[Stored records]

::::::::::

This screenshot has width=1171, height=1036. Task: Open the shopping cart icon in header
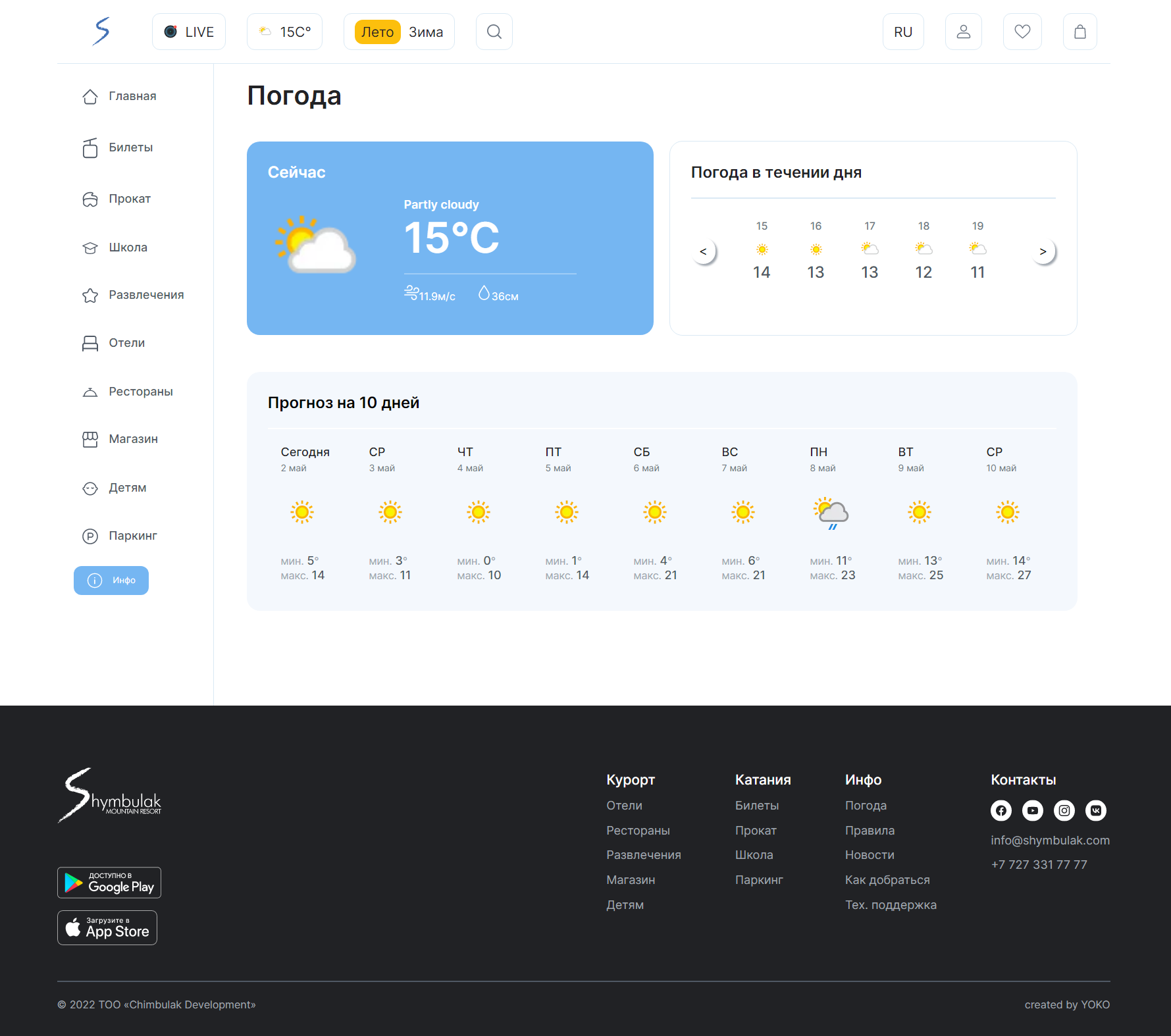(x=1080, y=31)
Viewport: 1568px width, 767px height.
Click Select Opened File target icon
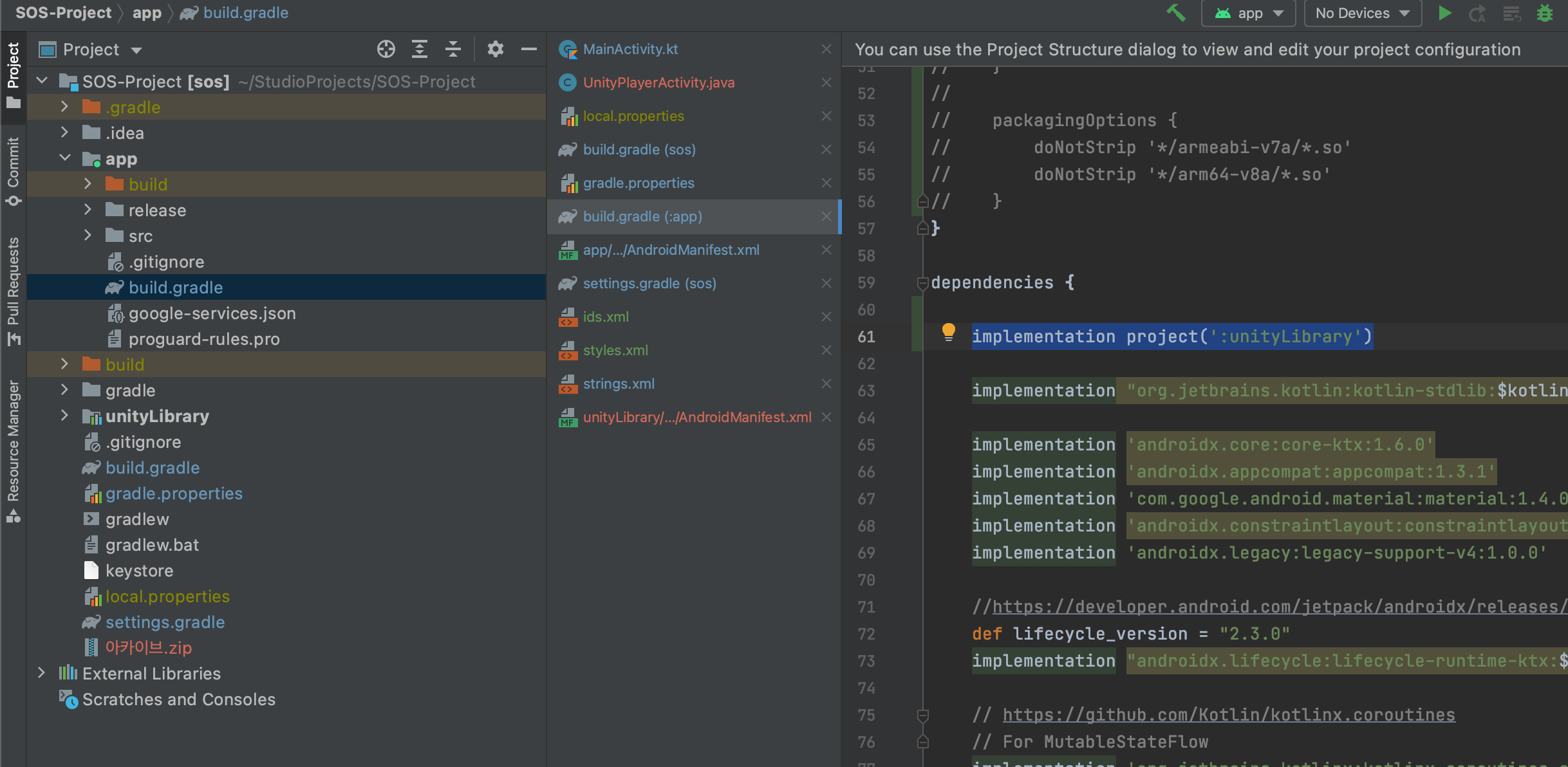(x=386, y=49)
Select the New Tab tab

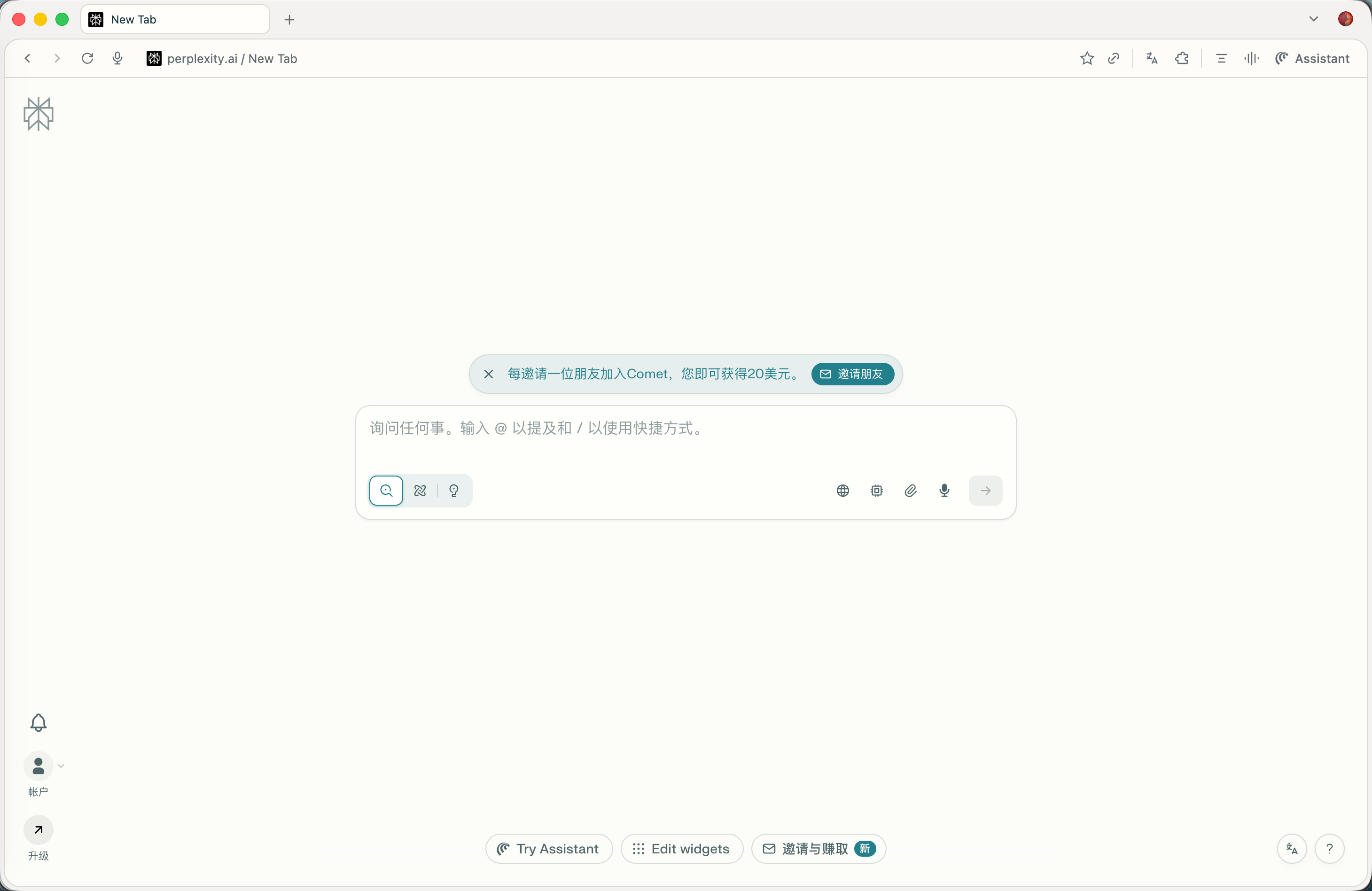coord(175,20)
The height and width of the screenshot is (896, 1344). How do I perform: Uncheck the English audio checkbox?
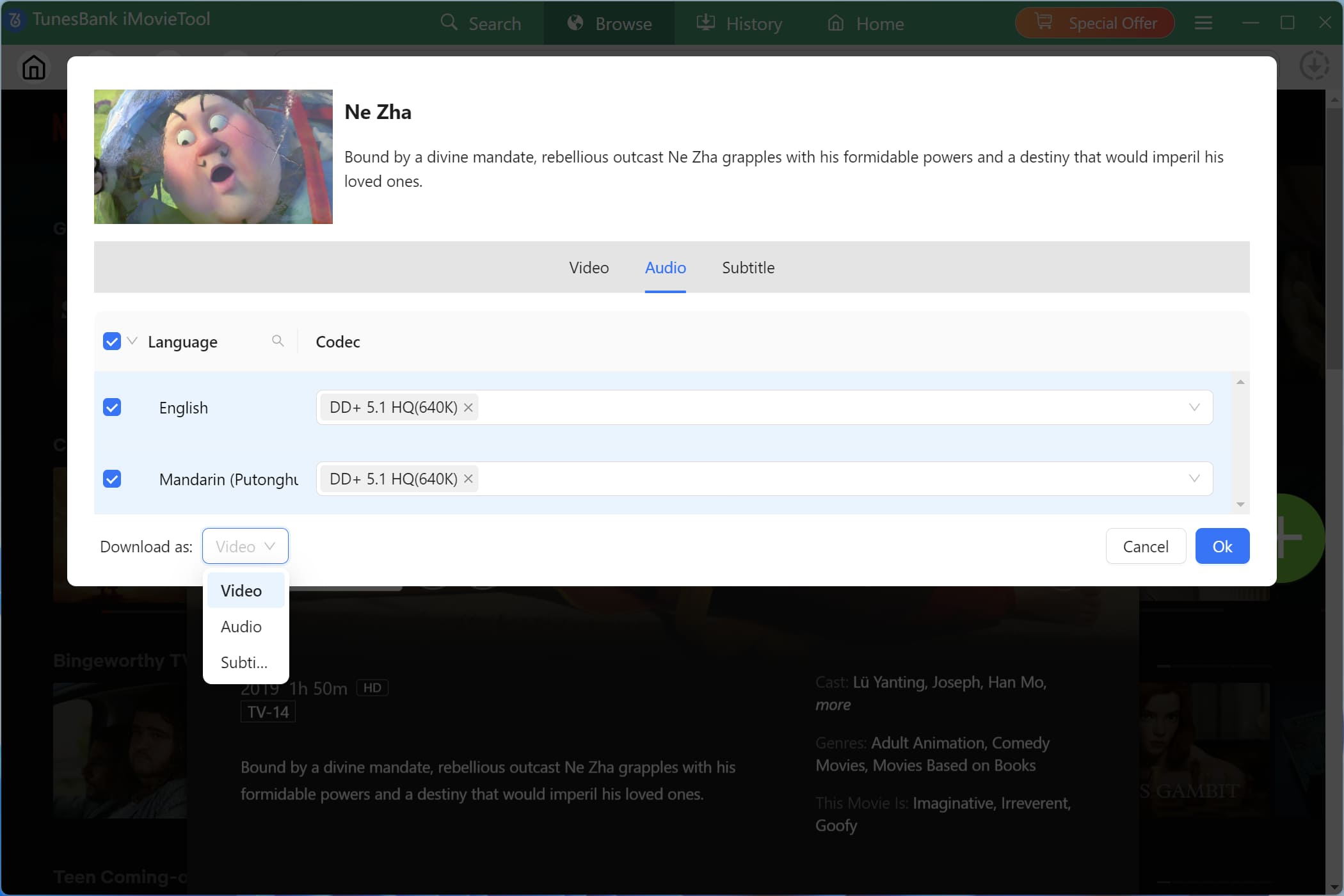click(x=112, y=408)
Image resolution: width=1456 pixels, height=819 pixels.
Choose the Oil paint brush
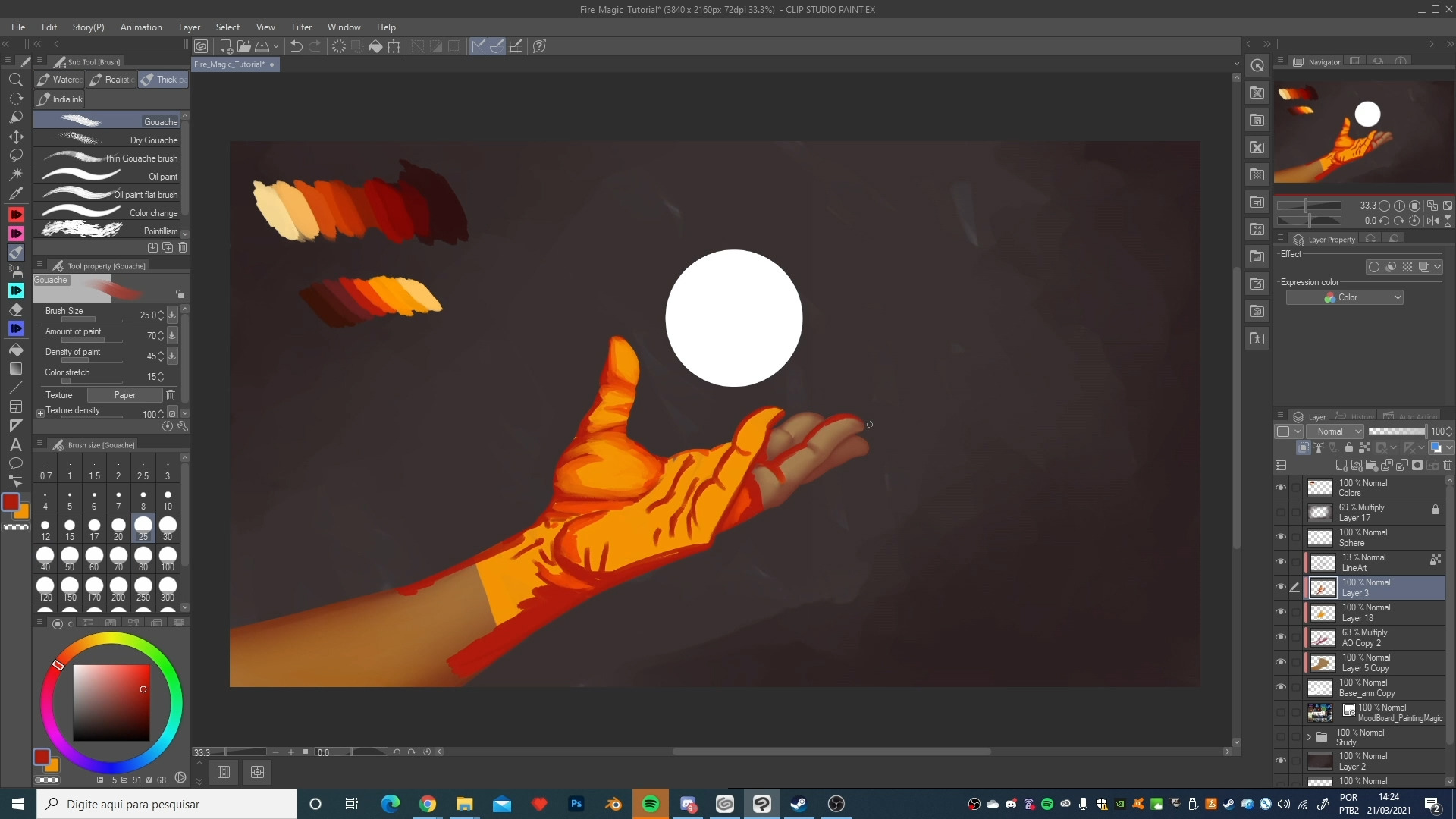point(110,177)
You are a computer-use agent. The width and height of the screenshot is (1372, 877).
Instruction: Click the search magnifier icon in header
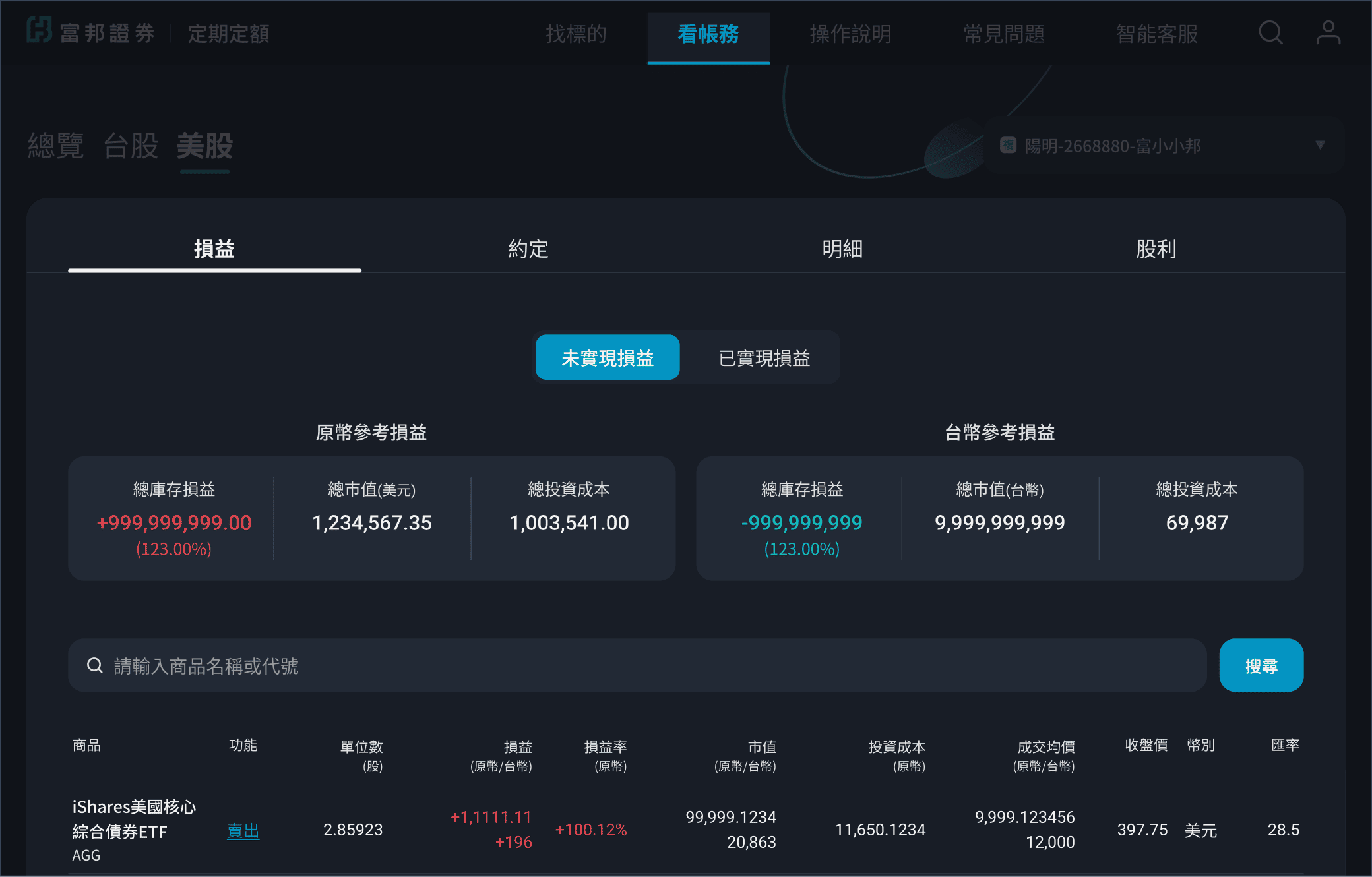(x=1270, y=32)
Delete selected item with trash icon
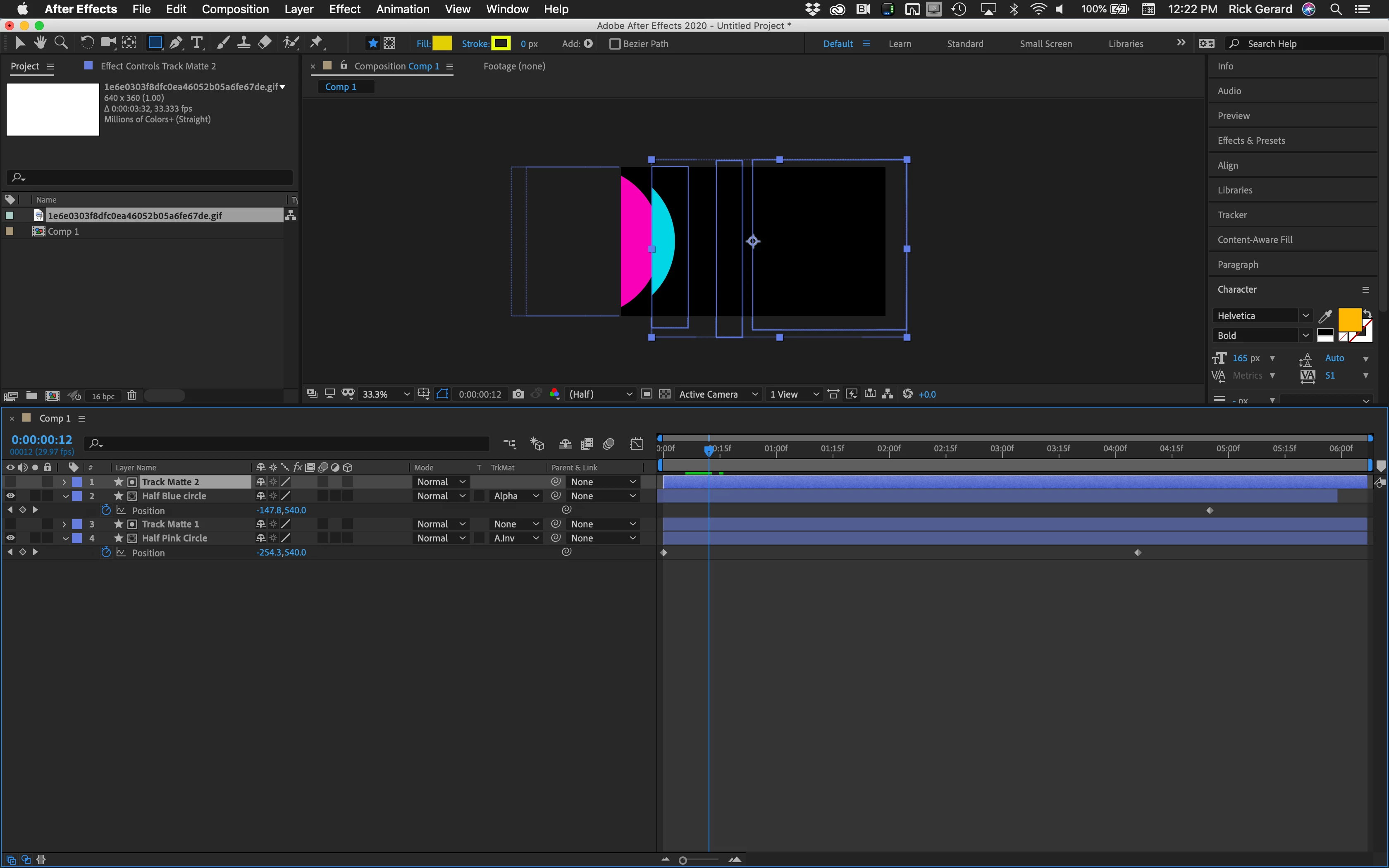This screenshot has width=1389, height=868. (132, 396)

::::::::::

→ **BRIEF**
Apart from the pictures, return every entry above exactly as given.

→ **TASK ANSWER**
This screenshot has width=1171, height=1036. Task: Open the shopping cart icon in header
(x=1080, y=31)
Viewport: 1568px width, 767px height.
Click Select Opened File target icon
(x=386, y=49)
Select the New Tab tab

coord(175,20)
The height and width of the screenshot is (896, 1344). How do I perform: Uncheck the English audio checkbox?
click(x=112, y=408)
Image resolution: width=1456 pixels, height=819 pixels.
Choose the Oil paint brush
point(110,177)
You are a computer-use agent. The width and height of the screenshot is (1372, 877).
Instruction: Click the search magnifier icon in header
(x=1270, y=32)
Delete selected item with trash icon
This screenshot has width=1389, height=868. (132, 396)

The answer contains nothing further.